_Exercise passage_
It’s Saturday afternoon in Brooklyn, and I am sitting by my living-room window attempting to sunbathe. I’m Skyping my older sister — she’s sitting in her moonlit apartment in Tel Aviv — and telling me about her potential wedding and desires to start a nuclear family of her own. Suddenly, she says, “I want two kids — a boy and a girl.”
This takes me by surprise and I go quiet. Her comment lingers in our separate rooms, and I am reminded of the counselor I once had in an American-Jewish summer camp who said, “Every time there is an awkward silence somewhere in the world, a queer baby is born.” If he was right, I wonder if that baby will come out of my sister. I hope that will finally get us out of the paradigm in which assuming, projecting, and determining what your child’s gender is before they are even born is a harmless, neutral, or natural act.
After all, my sister was an invaluable witness to what it was like for me to be brought up as a boy — experiencing deep dysphoria and estrangement from my body; overcoming an intense amount of trauma from the toxic masculinity and Zionism of our surroundings; holding on to secrets and lies; mistakenly coming out as a gay boy; and eventually moving to New York, where I built and then had to take apart a huge part of my life in order to articulate my transfemininity on my own terms.

_Problems to solve_
(1) According to the essay, in which city is the older sister's apartment?
(2) Rewrite the essay's paragraph that begins "This takes me by surprise" in a shorter form, keeping its main facts.
(3) Translate this sentence from the essay into Spanish: "Suddenly, she says, “I want two kids — a boy and a girl.”"

Items listed in a dataset:
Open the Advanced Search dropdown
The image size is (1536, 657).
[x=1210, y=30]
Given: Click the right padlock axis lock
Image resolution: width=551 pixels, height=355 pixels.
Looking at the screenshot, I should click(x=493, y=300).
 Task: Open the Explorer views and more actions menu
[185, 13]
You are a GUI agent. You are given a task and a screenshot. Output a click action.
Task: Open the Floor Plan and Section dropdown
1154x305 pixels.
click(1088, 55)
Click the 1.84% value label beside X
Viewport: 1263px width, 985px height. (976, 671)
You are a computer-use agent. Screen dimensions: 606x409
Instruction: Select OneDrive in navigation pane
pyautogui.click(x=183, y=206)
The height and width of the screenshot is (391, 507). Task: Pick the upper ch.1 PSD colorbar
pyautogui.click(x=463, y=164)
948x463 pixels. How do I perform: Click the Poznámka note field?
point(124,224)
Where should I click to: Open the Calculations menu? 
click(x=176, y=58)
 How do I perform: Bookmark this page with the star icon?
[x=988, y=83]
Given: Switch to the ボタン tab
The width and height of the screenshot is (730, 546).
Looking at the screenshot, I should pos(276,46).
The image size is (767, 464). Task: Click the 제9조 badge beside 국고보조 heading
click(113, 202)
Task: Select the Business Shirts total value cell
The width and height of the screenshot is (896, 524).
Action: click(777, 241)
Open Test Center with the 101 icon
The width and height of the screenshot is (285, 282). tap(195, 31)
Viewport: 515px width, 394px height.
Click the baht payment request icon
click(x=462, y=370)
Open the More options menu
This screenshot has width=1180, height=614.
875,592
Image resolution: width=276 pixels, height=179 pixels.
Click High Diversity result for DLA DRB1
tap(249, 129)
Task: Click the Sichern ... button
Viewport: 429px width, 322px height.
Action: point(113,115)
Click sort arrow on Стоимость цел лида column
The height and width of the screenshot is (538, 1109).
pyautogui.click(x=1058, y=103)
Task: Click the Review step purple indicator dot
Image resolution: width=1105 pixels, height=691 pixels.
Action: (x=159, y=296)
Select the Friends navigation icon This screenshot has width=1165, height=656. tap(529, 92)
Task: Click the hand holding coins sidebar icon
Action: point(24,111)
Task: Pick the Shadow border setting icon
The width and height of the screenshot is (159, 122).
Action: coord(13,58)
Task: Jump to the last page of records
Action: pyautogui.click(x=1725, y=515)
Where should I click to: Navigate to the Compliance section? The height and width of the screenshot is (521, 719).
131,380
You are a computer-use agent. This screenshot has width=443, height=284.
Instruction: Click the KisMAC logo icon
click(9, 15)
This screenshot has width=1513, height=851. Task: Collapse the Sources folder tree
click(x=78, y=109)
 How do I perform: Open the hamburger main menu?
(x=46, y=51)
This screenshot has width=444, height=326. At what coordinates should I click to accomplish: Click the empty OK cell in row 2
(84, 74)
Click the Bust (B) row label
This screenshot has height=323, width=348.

_Solutions to the problems_
(1) Tel Aviv.

(2) Surprised, I fall silent and recall a counselor at an American-Jewish summer camp who said that every awkward silence in the world means a queer baby is born. I wonder whether my sister's baby will be that child. I hope it will end the paradigm that treats assuming, projecting, and determining a child's gender before birth as harmless, neutral, or natural.

(3) De repente, dice: «Quiero dos hijos: un niño y una niña».